— WHAT IS BEING ASKED —
Could you transcribe every record below exactly as it stands?

[RECORDS PROVIDED Boundary: Start]

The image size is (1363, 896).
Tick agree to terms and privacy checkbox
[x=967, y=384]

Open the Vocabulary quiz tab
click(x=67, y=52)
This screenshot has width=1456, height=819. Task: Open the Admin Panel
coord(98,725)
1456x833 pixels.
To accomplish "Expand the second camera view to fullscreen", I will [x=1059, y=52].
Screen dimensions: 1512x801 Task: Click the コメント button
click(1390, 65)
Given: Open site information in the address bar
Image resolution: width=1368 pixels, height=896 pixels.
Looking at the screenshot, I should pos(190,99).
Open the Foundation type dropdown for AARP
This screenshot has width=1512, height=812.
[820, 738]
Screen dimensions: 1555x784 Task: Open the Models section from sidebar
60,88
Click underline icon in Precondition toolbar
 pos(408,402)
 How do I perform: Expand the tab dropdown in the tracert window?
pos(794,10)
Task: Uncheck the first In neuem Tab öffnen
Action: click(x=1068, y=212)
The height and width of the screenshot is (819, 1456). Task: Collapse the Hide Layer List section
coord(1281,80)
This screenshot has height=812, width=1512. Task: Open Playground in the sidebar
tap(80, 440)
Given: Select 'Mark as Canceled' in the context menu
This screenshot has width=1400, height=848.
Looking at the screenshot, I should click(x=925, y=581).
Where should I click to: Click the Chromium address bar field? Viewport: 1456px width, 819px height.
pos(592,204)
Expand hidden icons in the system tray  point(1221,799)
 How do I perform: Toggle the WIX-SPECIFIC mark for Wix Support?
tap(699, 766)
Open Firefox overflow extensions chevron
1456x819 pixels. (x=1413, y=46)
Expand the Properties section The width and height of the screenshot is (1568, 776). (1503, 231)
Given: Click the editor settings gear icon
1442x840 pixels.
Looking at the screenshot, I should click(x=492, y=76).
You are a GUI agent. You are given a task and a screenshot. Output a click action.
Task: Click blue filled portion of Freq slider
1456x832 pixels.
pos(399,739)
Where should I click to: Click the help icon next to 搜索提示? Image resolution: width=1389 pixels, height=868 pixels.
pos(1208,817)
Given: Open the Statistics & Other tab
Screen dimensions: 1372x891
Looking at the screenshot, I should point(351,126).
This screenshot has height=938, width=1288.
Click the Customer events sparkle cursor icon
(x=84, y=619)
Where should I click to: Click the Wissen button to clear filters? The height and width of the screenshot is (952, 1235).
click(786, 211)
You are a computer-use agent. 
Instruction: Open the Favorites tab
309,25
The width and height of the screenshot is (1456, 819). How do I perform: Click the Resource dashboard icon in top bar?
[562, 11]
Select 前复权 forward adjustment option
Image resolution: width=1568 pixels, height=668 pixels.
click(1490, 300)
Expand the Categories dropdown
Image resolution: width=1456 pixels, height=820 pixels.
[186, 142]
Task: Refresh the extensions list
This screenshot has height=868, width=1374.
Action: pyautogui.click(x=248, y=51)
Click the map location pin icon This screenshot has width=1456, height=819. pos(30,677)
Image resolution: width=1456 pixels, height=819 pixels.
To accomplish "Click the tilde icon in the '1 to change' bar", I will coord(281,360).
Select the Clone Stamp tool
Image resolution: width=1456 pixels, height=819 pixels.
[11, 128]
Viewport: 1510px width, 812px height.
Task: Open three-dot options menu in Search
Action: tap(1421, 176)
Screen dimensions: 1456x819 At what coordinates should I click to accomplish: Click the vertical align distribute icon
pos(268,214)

[RECORDS PROVIDED Boundary: End]

— TASK RESULT —
The image size is (1363, 896).
Tick agree to terms and privacy checkbox
[x=967, y=384]

Open the Vocabulary quiz tab
click(x=67, y=52)
This screenshot has width=1456, height=819. Task: Open the Admin Panel
coord(98,725)
1456x833 pixels.
To accomplish "Expand the second camera view to fullscreen", I will [x=1059, y=52].
Screen dimensions: 1512x801 Task: Click the コメント button
click(1390, 65)
Given: Open site information in the address bar
Image resolution: width=1368 pixels, height=896 pixels.
Looking at the screenshot, I should pos(190,99).
Open the Foundation type dropdown for AARP
This screenshot has width=1512, height=812.
[820, 738]
Screen dimensions: 1555x784 Task: Open the Models section from sidebar
60,88
Click underline icon in Precondition toolbar
 pos(408,402)
 How do I perform: Expand the tab dropdown in the tracert window?
pos(794,10)
Task: Uncheck the first In neuem Tab öffnen
Action: click(x=1068, y=212)
The height and width of the screenshot is (819, 1456). Task: Collapse the Hide Layer List section
coord(1281,80)
This screenshot has height=812, width=1512. Task: Open Playground in the sidebar
tap(80, 440)
Given: Select 'Mark as Canceled' in the context menu
This screenshot has width=1400, height=848.
Looking at the screenshot, I should click(x=925, y=581).
Where should I click to: Click the Chromium address bar field? Viewport: 1456px width, 819px height.
pos(592,204)
Expand hidden icons in the system tray  point(1221,799)
 How do I perform: Toggle the WIX-SPECIFIC mark for Wix Support?
tap(699, 766)
Open Firefox overflow extensions chevron
1456x819 pixels. (x=1413, y=46)
Expand the Properties section The width and height of the screenshot is (1568, 776). (1503, 231)
Given: Click the editor settings gear icon
1442x840 pixels.
Looking at the screenshot, I should click(x=492, y=76).
You are a GUI agent. You are given a task and a screenshot. Output a click action.
Task: Click blue filled portion of Freq slider
1456x832 pixels.
pos(399,739)
Where should I click to: Click the help icon next to 搜索提示? Image resolution: width=1389 pixels, height=868 pixels.
pos(1208,817)
Given: Open the Statistics & Other tab
Screen dimensions: 1372x891
Looking at the screenshot, I should point(351,126).
This screenshot has height=938, width=1288.
Click the Customer events sparkle cursor icon
(x=84, y=619)
Where should I click to: Click the Wissen button to clear filters? The height and width of the screenshot is (952, 1235).
click(786, 211)
You are a computer-use agent. 
Instruction: Open the Favorites tab
309,25
The width and height of the screenshot is (1456, 819). How do I perform: Click the Resource dashboard icon in top bar?
[562, 11]
Select 前复权 forward adjustment option
Image resolution: width=1568 pixels, height=668 pixels.
click(1490, 300)
Expand the Categories dropdown
Image resolution: width=1456 pixels, height=820 pixels.
[186, 142]
Task: Refresh the extensions list
This screenshot has height=868, width=1374.
Action: pyautogui.click(x=248, y=51)
Click the map location pin icon This screenshot has width=1456, height=819. pos(30,677)
Image resolution: width=1456 pixels, height=819 pixels.
To accomplish "Click the tilde icon in the '1 to change' bar", I will coord(281,360).
Select the Clone Stamp tool
Image resolution: width=1456 pixels, height=819 pixels.
[11, 128]
Viewport: 1510px width, 812px height.
Task: Open three-dot options menu in Search
Action: tap(1421, 176)
Screen dimensions: 1456x819 At what coordinates should I click to accomplish: Click the vertical align distribute icon
pos(268,214)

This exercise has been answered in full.